🤖 AI Summary
This work addresses the limitations of large language models in complex reasoning, where performance is often hindered by logical inconsistencies and disorganized reasoning structures. Existing reinforcement learning approaches typically rely solely on the correctness of final answers, neglecting the quality of intermediate reasoning steps. To overcome this, the paper introduces a stability-enhanced reinforcement strategy optimization framework that decomposes reasoning stability into two lightweight, computable metrics: the autocorrelation function (ACF), which quantifies local coherence between consecutive reasoning steps, and path efficiency (PE), which measures global goal-directedness. These metrics serve as process-aware rewards integrated into policy optimization. Experiments demonstrate that the proposed method significantly outperforms current baselines across four reasoning benchmarks, simultaneously improving both answer accuracy and logical stability, with ACF and PE shown to strongly correlate with logical errors.
📝 Abstract
Reinforcement learning (RL) is effective in enhancing the accuracy of large language models in complex reasoning tasks.

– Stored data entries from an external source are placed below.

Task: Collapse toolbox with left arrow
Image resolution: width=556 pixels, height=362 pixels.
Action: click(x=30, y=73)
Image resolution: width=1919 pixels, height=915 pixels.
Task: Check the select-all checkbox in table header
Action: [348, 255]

Existing RL policy optimization frameworks rely on final-answer correctness as feedback signals and rarely capture the internal logical structure of the reasoning process. Consequently, the models would generate fluent and semantically relevant responses but logically inconsistent, structurally erratic, or redundant. To this end, we propose StaRPO, a stability-augmented reinforcement learning framework that explicitly incorporates reasoning stability into the optimization objective. Our StaRPO decomposes stability into two computable lightweight metrics: the Autocorrelation Function (ACF) to evaluate local step-to-step coherence, and Path Efficiency (PE) to evaluate global goal-directedness of the reasoning trajectory. These stability rewards are combined with task rewards to provide complementary and process-aware feedback. We validate the effectiveness of using ACF and PE rewards by showing their correlation with logic errors on two backbone models. Experiments on four reasoning benchmarks show that StaRPO consistently outperforms compared baselines and can enhance both final-answer accuracy and logical stability.